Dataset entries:
====

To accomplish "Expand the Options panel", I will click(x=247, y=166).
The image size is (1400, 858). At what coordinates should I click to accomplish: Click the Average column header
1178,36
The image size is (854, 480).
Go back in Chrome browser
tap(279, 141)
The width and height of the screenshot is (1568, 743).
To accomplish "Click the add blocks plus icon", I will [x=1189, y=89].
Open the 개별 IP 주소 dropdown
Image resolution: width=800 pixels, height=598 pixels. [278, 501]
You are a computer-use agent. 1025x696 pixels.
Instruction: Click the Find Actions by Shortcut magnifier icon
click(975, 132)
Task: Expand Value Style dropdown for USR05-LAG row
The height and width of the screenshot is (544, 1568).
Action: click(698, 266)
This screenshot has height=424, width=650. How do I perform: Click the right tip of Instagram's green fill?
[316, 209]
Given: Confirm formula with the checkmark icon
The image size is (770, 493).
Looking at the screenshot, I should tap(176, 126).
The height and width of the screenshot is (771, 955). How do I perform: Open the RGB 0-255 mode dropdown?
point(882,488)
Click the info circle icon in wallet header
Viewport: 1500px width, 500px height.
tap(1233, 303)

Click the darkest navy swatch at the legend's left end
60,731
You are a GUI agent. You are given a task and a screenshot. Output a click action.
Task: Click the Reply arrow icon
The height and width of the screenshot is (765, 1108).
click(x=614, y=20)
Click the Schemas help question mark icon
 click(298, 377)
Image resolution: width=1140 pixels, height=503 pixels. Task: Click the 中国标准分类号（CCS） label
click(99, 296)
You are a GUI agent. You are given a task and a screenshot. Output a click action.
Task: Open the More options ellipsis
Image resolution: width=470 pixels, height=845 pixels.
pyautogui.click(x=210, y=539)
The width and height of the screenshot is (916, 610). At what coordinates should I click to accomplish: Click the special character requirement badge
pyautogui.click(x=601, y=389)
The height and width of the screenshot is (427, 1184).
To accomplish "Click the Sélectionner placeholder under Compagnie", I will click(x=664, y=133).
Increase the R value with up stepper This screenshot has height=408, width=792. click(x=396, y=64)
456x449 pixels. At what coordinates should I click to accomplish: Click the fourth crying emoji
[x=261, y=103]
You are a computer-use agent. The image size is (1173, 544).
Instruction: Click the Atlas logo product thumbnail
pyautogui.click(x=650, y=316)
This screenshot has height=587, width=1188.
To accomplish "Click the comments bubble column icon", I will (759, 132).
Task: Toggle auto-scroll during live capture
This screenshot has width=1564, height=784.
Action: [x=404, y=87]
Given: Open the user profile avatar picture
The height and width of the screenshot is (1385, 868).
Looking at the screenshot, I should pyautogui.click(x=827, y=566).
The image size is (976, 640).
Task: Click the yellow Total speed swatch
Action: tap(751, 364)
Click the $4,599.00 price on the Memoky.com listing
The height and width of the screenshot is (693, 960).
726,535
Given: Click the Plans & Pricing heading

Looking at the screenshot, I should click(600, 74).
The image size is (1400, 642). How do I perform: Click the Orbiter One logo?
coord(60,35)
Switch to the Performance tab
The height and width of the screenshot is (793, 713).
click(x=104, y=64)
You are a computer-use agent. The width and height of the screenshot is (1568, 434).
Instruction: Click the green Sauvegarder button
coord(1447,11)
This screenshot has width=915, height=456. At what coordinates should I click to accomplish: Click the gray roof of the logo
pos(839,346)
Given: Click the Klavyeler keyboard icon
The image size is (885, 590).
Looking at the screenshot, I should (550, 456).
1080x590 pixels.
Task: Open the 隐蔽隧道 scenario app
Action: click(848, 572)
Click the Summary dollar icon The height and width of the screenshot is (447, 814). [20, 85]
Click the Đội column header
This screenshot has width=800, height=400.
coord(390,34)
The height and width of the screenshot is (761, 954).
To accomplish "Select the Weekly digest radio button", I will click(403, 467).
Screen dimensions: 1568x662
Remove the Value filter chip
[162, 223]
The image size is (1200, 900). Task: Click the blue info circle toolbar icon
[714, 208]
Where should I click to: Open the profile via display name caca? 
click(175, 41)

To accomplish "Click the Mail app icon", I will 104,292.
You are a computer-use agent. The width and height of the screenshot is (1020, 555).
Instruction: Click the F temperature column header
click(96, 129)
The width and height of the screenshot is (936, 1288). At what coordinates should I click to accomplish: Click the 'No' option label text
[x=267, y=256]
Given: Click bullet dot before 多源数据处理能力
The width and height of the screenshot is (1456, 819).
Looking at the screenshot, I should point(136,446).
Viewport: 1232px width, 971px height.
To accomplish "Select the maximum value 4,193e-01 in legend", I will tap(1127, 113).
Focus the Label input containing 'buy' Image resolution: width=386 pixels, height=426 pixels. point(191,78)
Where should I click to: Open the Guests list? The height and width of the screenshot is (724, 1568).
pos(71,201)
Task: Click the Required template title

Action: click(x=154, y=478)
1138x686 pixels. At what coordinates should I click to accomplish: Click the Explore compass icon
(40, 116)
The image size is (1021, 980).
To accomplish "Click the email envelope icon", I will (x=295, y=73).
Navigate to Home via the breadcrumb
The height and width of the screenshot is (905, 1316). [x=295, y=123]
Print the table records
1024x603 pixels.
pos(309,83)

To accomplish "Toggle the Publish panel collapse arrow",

====

■ What is needed
The records above are to be output in full and without error.

■ Answer to this task
To accomplish "Expand the Options panel", I will click(x=247, y=166).
The image size is (1400, 858). At what coordinates should I click to accomplish: Click the Average column header
1178,36
The image size is (854, 480).
Go back in Chrome browser
tap(279, 141)
The width and height of the screenshot is (1568, 743).
To accomplish "Click the add blocks plus icon", I will [x=1189, y=89].
Open the 개별 IP 주소 dropdown
Image resolution: width=800 pixels, height=598 pixels. [278, 501]
You are a computer-use agent. 1025x696 pixels.
Instruction: Click the Find Actions by Shortcut magnifier icon
click(975, 132)
Task: Expand Value Style dropdown for USR05-LAG row
The height and width of the screenshot is (544, 1568).
Action: click(698, 266)
This screenshot has height=424, width=650. How do I perform: Click the right tip of Instagram's green fill?
[316, 209]
Given: Confirm formula with the checkmark icon
The image size is (770, 493).
Looking at the screenshot, I should tap(176, 126).
The height and width of the screenshot is (771, 955). How do I perform: Open the RGB 0-255 mode dropdown?
point(882,488)
Click the info circle icon in wallet header
Viewport: 1500px width, 500px height.
tap(1233, 303)

Click the darkest navy swatch at the legend's left end
60,731
You are a GUI agent. You are given a task and a screenshot. Output a click action.
Task: Click the Reply arrow icon
The height and width of the screenshot is (765, 1108).
click(x=614, y=20)
Click the Schemas help question mark icon
 click(298, 377)
Image resolution: width=1140 pixels, height=503 pixels. Task: Click the 中国标准分类号（CCS） label
click(99, 296)
You are a GUI agent. You are given a task and a screenshot. Output a click action.
Task: Open the More options ellipsis
Image resolution: width=470 pixels, height=845 pixels.
pyautogui.click(x=210, y=539)
The width and height of the screenshot is (916, 610). At what coordinates should I click to accomplish: Click the special character requirement badge
pyautogui.click(x=601, y=389)
The height and width of the screenshot is (427, 1184).
To accomplish "Click the Sélectionner placeholder under Compagnie", I will click(x=664, y=133).
Increase the R value with up stepper This screenshot has height=408, width=792. click(x=396, y=64)
456x449 pixels. At what coordinates should I click to accomplish: Click the fourth crying emoji
[x=261, y=103]
You are a computer-use agent. The image size is (1173, 544).
Instruction: Click the Atlas logo product thumbnail
pyautogui.click(x=650, y=316)
This screenshot has height=587, width=1188.
To accomplish "Click the comments bubble column icon", I will (759, 132).
Task: Toggle auto-scroll during live capture
This screenshot has width=1564, height=784.
Action: [x=404, y=87]
Given: Open the user profile avatar picture
The height and width of the screenshot is (1385, 868).
Looking at the screenshot, I should pyautogui.click(x=827, y=566).
The image size is (976, 640).
Task: Click the yellow Total speed swatch
Action: tap(751, 364)
Click the $4,599.00 price on the Memoky.com listing
The height and width of the screenshot is (693, 960).
726,535
Given: Click the Plans & Pricing heading

Looking at the screenshot, I should click(600, 74).
The image size is (1400, 642). How do I perform: Click the Orbiter One logo?
coord(60,35)
Switch to the Performance tab
The height and width of the screenshot is (793, 713).
click(x=104, y=64)
You are a computer-use agent. The width and height of the screenshot is (1568, 434).
Instruction: Click the green Sauvegarder button
coord(1447,11)
This screenshot has width=915, height=456. At what coordinates should I click to accomplish: Click the gray roof of the logo
pos(839,346)
Given: Click the Klavyeler keyboard icon
The image size is (885, 590).
Looking at the screenshot, I should (550, 456).
1080x590 pixels.
Task: Open the 隐蔽隧道 scenario app
Action: click(848, 572)
Click the Summary dollar icon The height and width of the screenshot is (447, 814). [20, 85]
Click the Đội column header
This screenshot has width=800, height=400.
coord(390,34)
The height and width of the screenshot is (761, 954).
To accomplish "Select the Weekly digest radio button", I will click(403, 467).
Screen dimensions: 1568x662
Remove the Value filter chip
[162, 223]
The image size is (1200, 900). Task: Click the blue info circle toolbar icon
[714, 208]
Where should I click to: Open the profile via display name caca? 
click(175, 41)

To accomplish "Click the Mail app icon", I will 104,292.
You are a computer-use agent. The width and height of the screenshot is (1020, 555).
Instruction: Click the F temperature column header
click(96, 129)
The width and height of the screenshot is (936, 1288). At what coordinates should I click to accomplish: Click the 'No' option label text
[x=267, y=256]
Given: Click bullet dot before 多源数据处理能力
The width and height of the screenshot is (1456, 819).
Looking at the screenshot, I should point(136,446).
Viewport: 1232px width, 971px height.
To accomplish "Select the maximum value 4,193e-01 in legend", I will tap(1127, 113).
Focus the Label input containing 'buy' Image resolution: width=386 pixels, height=426 pixels. point(191,78)
Where should I click to: Open the Guests list? The height and width of the screenshot is (724, 1568).
pos(71,201)
Task: Click the Required template title

Action: click(x=154, y=478)
1138x686 pixels. At what coordinates should I click to accomplish: Click the Explore compass icon
(40, 116)
The image size is (1021, 980).
To accomplish "Click the email envelope icon", I will (x=295, y=73).
Navigate to Home via the breadcrumb
The height and width of the screenshot is (905, 1316). [x=295, y=123]
Print the table records
1024x603 pixels.
pos(309,83)

To accomplish "Toggle the Publish panel collapse arrow",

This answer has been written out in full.